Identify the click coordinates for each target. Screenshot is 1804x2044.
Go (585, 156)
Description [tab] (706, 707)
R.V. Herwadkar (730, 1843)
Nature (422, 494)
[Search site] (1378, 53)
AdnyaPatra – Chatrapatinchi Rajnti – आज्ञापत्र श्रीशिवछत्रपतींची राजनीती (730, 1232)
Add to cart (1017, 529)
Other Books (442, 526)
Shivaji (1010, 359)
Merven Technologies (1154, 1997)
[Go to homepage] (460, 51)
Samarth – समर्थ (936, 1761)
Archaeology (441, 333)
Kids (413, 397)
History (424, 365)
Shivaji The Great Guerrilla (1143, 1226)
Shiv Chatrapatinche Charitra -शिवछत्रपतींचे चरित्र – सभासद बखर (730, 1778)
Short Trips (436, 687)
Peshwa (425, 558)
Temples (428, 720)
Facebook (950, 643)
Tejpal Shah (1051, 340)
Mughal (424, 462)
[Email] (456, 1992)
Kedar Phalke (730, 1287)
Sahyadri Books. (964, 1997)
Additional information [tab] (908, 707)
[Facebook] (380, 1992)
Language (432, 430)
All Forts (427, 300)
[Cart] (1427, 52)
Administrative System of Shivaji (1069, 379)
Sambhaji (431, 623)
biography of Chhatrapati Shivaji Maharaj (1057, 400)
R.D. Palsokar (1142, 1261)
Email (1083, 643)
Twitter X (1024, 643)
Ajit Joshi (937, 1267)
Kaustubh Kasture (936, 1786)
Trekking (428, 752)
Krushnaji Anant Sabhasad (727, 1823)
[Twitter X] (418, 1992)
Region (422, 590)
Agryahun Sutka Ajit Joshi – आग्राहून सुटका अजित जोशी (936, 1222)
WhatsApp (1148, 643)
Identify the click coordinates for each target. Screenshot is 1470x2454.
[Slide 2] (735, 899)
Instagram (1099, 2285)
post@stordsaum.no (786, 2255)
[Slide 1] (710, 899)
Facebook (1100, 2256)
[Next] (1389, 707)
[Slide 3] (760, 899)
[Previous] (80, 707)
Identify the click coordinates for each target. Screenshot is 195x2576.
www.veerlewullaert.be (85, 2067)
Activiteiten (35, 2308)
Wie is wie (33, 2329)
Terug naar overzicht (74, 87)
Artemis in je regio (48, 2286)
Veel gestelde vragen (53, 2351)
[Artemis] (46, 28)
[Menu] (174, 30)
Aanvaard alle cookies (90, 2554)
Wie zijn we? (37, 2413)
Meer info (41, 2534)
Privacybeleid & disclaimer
★ ★ ★
** ABOUT THIS EXERCISE **
In the data above, how many lines contain the word "target"? Only the number is wanted.

** OUTPUT **
3